> [What is needed]:
Without the pictures, print each of the records below exactly as it appears.

Stored data:
__________________________________________________

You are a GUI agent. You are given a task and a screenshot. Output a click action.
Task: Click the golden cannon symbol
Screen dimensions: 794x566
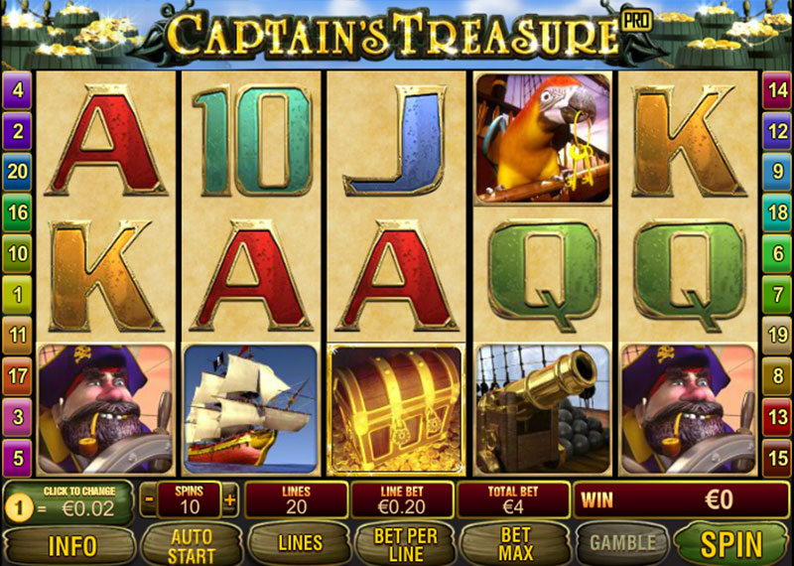542,409
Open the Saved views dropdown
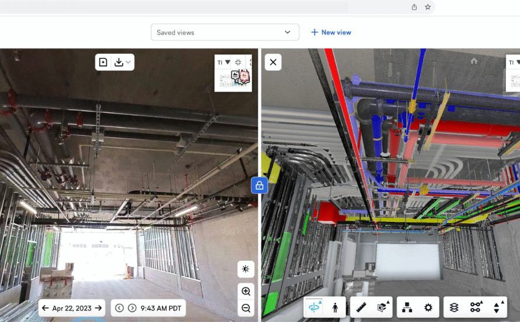Viewport: 520px width, 322px height. pos(225,32)
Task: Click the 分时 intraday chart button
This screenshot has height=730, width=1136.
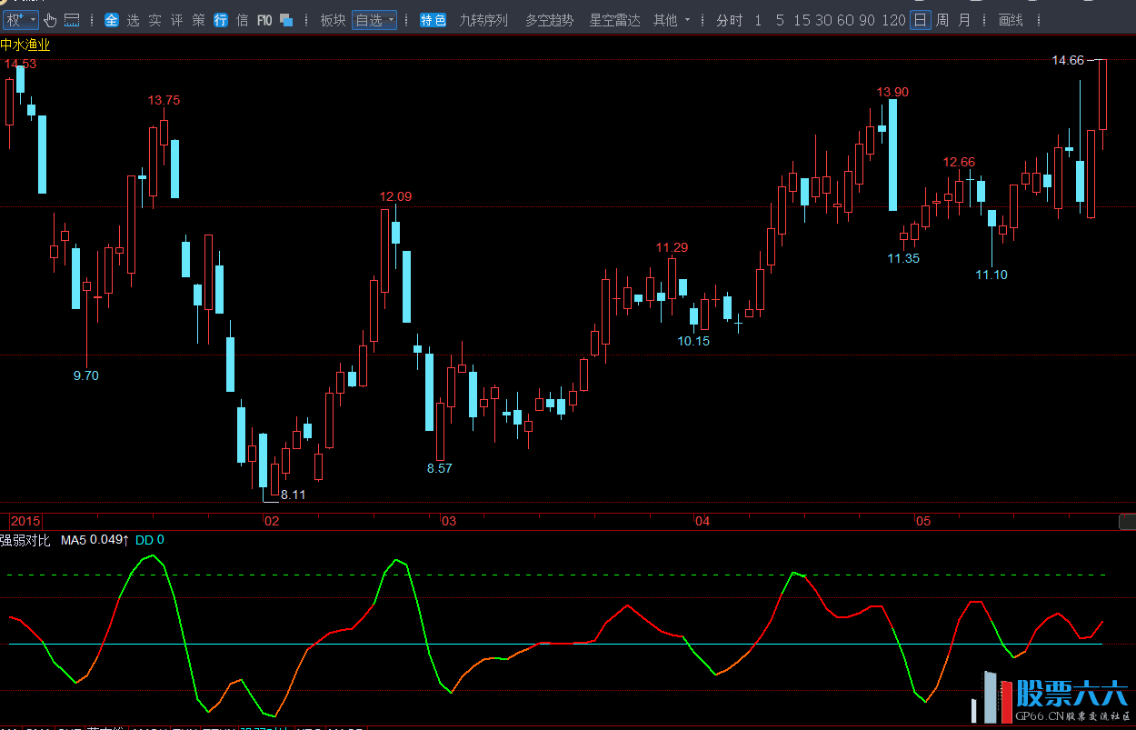Action: coord(729,20)
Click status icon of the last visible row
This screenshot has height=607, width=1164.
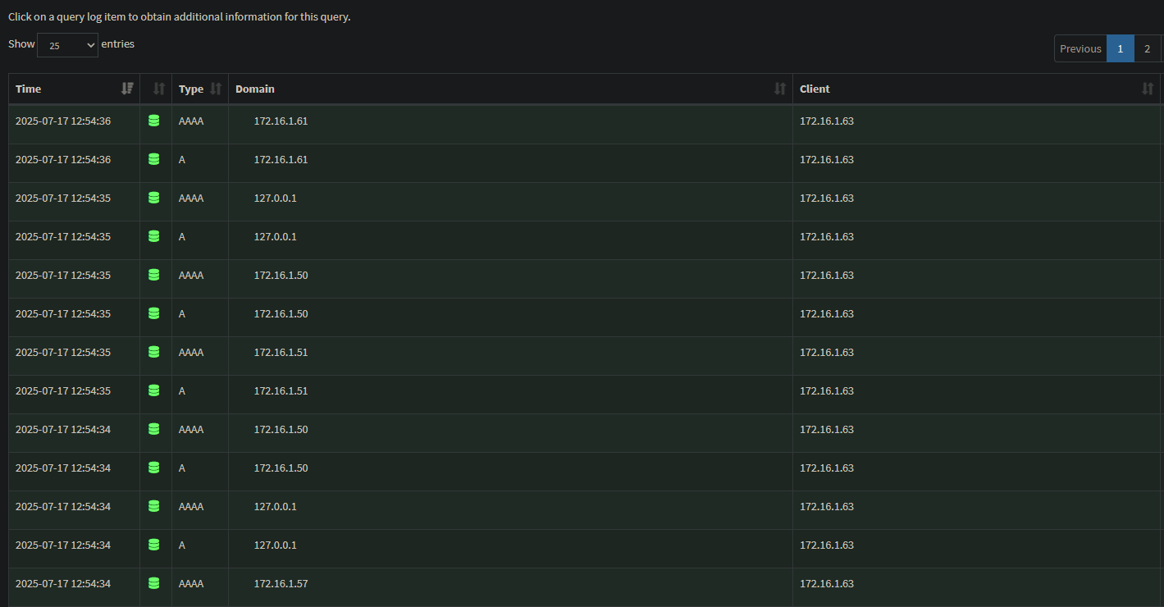coord(153,583)
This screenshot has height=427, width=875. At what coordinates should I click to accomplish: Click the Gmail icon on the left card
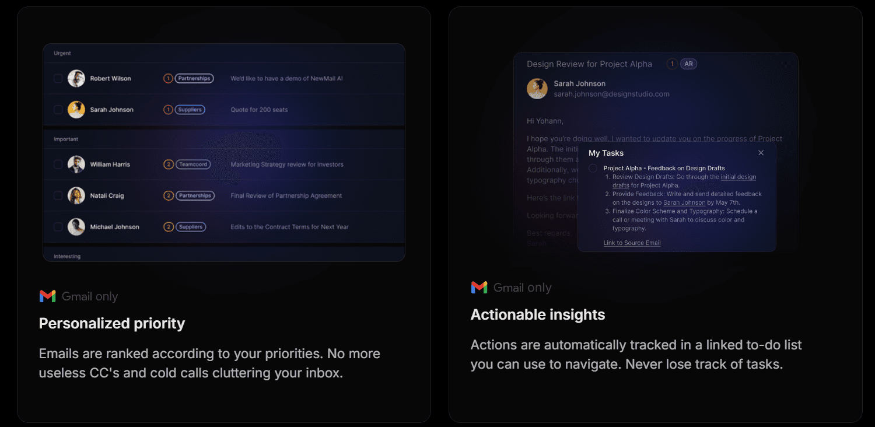(x=47, y=296)
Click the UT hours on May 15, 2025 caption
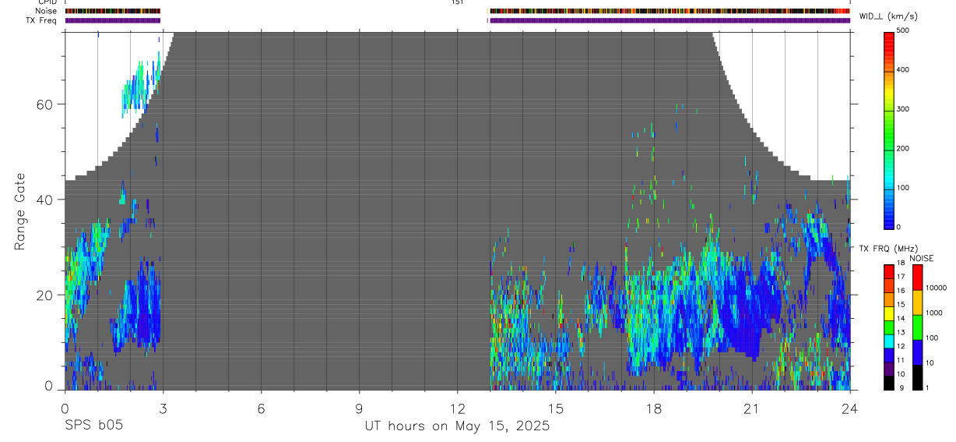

__________________________________________________

> [Exercise result]:
You are a GUI agent. You are given a task and a screenshot. Output a click action.
Task: Click the golden cannon symbol
Screen dimensions: 794x566
542,409
Open the Saved views dropdown
Viewport: 520px width, 322px height. pos(225,32)
Task: Click the 分时 intraday chart button
This screenshot has height=730, width=1136.
Action: coord(729,20)
Click status icon of the last visible row
This screenshot has height=607, width=1164.
coord(153,583)
This screenshot has height=427, width=875. At what coordinates should I click to accomplish: Click the Gmail icon on the left card
(x=47, y=296)
Click the UT hours on May 15, 2025 caption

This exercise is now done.